Provided text:
3am wake-up call!!! Didn’t get that much sleep last night. The boys were snoring, I was really cold and there was a mozzy buzzing around. I don’t know how mozzys survive in this cold. If I was them, I wouldn’t bother coming up here to feast!

We climbed the rest of the way up to the peak of the mountain. It was really cold and we did it in the pitch black. It took another three hours hike up some real steep steps. Saw the sunrise… it was beautiful!

I dunno why, but there’s something about cute Chinese girls in big army jackets! And as usual, they’re with their douchebag boyfriends! I catch a cold on the peak as I sweated so much on the way up and I don’t think the Bai Jui (rice wine) we had last night helped at all!

I treat the boys to more slurp at the peak even though they thought it was a bit too expensive up there… I was hungry! Coming down was harder then going up. Though physically it wasn’t as demanding, I really had to concentrate on my footing as my boots were too big for the steps! We walk to the midway point again and decide to take the bus down as we were all knackered. I leave Tai Shan a little Shan (mountain) of my own in the toilet! Maybe that’s why I’m ill! I have angered the gods with my poo!

Arrive in town and then leave the boys as they want to stay in Tai'an for another day whilst I want to go to Qufu (hometown of Confucius). We decide to meet again in Qingdao in a few days. The bus to Qufu was playing the same film as from Luoyang. Something about the Japanese and guns… I don’t get it!

I arrive in Qufu around midday. It looks like a real old town and the walls are still intact around it! I can’t see a single tower block. I’m guessing that would interfere with the feng shui (apparently the train station was built a few miles away from the town for the same reason). The cab driver takes me to a hotel (one that I didn’t ask to be taken to) but I was too tired and ill to argue. I haggle the room from Y120 to Y70 a night, not bad I think! I have a shower and then chat to Lisa on the phone. The first time I’ve spoken English in 3 days! I sleep for an hour!

In my wanderings around the town, I don’t know how I understand the people. I ask them a question, but then they talk at me words I just don’t know (must be Shandong dialect or really accented) but I seem to know what they are on about! I really like the look of this place, very peaceful for China! I spend the rest of the day on an internet bar and still not manage to get all my first days pix online!

Given information:
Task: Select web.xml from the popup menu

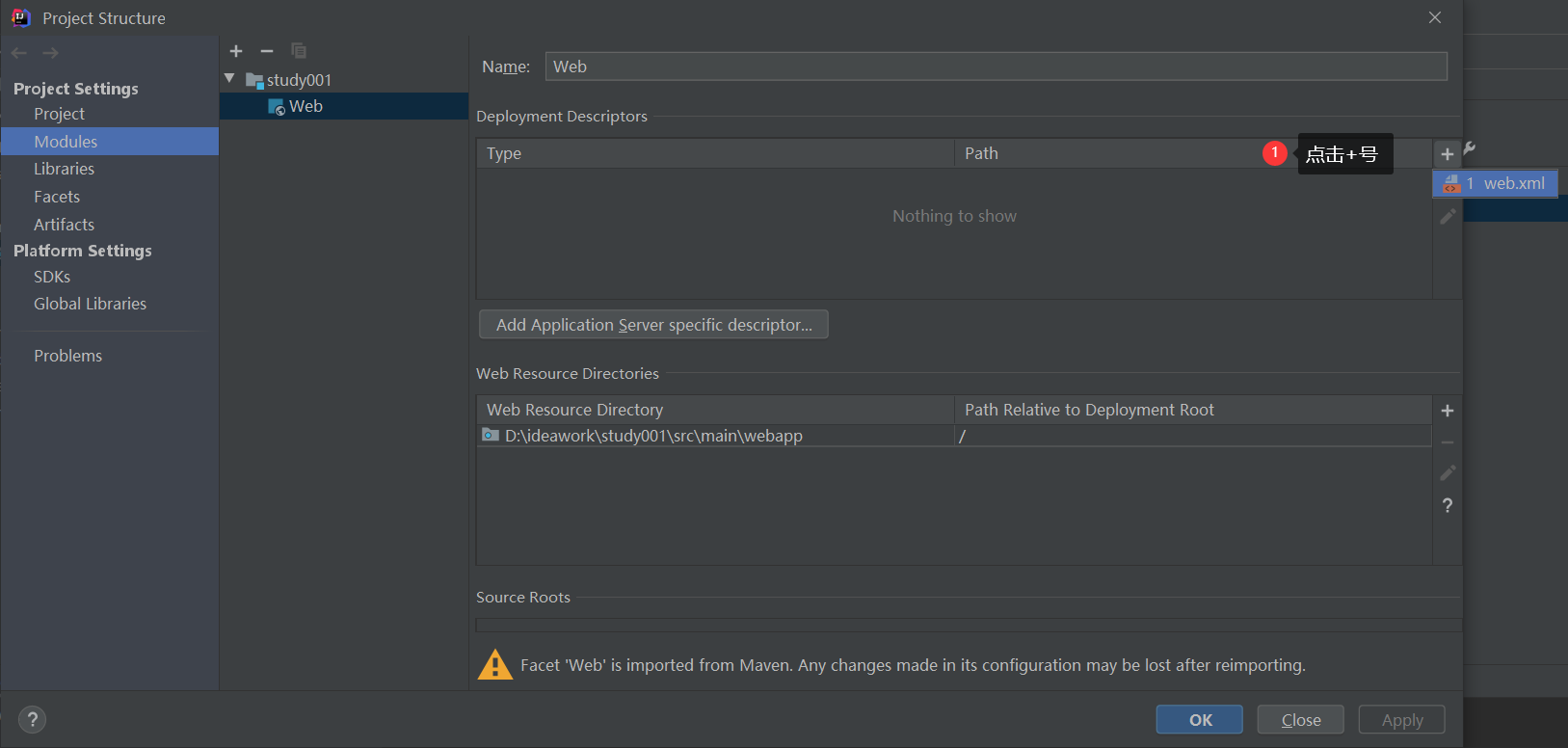Action: (x=1495, y=183)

Problem to work on:
Please continue the travel diary about climbing Tai Shan and arriving in Qufu, picking up right after its last sentence.

Task result:
Eat at the food market. I think this is the nicest place I’ve been so far… maybe it’s the drugs talking! But all the trees had fairy lights on and it looked like Christmas! I retire to my room around 8pm. Watch Bewitched in Chinese… did the trick for putting me to sleep!

Miles walked: 76.155m
Steps taken: 93,779

Saturday, 20 October 2007

Day 7 - October 11th

Upset stomach still today. I think it may be all the greasy food I’m eating. I decide to go to the White Horse Temple, the first Buddhist temple on Chinese soil. The bus journey was long and my mind wondered. I thought about things like, if ever you needed to go for a poo, you can eat two apples and that usually does the trick! I haven’t done that since I was a kid, so maybe that’s not true any more? For some reason I also thought back to the time when I playing for KCC in the tournament in China and there was an upside down face man. The best upside down face man I have ever seen! I also remember my old statistics teacher, Mr. Jones also having a pretty good upside down face!

I went to the temple and helped some whities (European) burn incense. They were burning them one by one so I told them that they should do it in threes. I also bumped into the guys from Gansu again! Didn’t know what to say really! My Chinese small talk sucks!!! There are many giant spider webs in this temple but I can’t seem to get a good picture of it. I walk to a pagoda in a different part of the grounds and walk past a building where monks were knocking on their wood blocks and praying. Was pretty cool.

Another thought came to me whilst I was walking in the temple grounds. It’s more a thought from Gary actually! There are sooo many fit Chinese girls walking about and they’re always, always attached to a dooch bag boyfriend! Gary was right! They all look pretty good looking and have boyfriends who just look like complete tools!

I return to the hostel after taking a wrong bus (should have taken no.56, not 58) and check out. I walk to the bus station with all my gear and look at the sex shops again. There are actually brothels in between them. Still doesn’t explain why someone needs a blow-up doll in the morning!!! And surely business for the sex shops would be pretty crap considering you can get sex just next door?

I take the bus to Kaifeng. They show Twins Mission on the bus. Only four people on this bus… I think buses are the way forward! I see fireworks outside. The most bizarre music video was shown after the movie was finished. There was some woman singing an old Chinese folk song. The videos backdrop is Tibet with all these Tibetan people running around being happy and a fat woman (the singer) in what I can describe as a Jimmy Saville-esque track suit. As if that wasn’t bad enough, the video goes on and the Tibetan people start greeting the Han (Chinese) railway workers and they’re all smiling and happy and loving the Chinese. Good propaganda I would say!!!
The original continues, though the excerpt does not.